Every line of the material below in which "computer" shows up is to be located and copied.

▸ DATA RECORDS:
:::

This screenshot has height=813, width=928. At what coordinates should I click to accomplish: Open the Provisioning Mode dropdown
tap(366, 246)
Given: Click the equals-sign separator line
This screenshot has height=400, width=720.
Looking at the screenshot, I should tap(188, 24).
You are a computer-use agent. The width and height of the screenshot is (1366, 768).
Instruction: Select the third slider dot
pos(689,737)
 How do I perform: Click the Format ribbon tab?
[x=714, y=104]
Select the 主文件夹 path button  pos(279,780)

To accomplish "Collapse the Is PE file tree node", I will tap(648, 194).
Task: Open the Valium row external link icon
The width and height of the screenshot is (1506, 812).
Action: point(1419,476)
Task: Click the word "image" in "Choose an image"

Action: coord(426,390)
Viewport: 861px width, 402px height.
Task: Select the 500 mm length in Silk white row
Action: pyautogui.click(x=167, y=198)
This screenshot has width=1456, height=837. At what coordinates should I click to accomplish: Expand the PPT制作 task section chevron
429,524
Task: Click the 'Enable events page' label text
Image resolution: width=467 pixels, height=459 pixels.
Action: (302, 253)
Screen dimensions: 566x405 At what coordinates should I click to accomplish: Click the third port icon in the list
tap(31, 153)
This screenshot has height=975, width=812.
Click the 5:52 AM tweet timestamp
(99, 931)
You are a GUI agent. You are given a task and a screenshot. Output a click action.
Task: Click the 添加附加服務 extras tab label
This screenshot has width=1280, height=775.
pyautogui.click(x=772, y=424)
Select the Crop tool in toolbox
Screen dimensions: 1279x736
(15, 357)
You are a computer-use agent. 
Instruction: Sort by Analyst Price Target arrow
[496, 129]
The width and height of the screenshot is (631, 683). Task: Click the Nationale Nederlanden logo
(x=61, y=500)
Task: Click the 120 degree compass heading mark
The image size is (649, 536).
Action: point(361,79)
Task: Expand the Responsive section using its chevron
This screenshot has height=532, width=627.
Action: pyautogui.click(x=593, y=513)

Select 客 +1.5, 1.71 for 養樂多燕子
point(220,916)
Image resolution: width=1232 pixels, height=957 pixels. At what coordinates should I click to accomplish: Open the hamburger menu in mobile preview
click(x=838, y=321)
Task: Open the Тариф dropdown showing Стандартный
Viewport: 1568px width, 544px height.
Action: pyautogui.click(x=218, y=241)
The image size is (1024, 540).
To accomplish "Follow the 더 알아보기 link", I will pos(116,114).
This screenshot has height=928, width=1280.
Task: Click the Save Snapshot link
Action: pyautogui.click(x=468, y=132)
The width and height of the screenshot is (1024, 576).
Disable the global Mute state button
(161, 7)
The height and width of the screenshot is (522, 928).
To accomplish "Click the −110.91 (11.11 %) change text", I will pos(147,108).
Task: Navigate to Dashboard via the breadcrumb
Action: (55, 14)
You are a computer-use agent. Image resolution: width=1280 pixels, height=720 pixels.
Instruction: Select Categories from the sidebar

:::

▸ RESULT OF THIS EXERCISE:
You are a computer-use agent. The width and height of the screenshot is (1366, 768).
You are a computer-use agent. 
You are a computer-use agent. Image resolution: width=1280 pixels, height=720 pixels.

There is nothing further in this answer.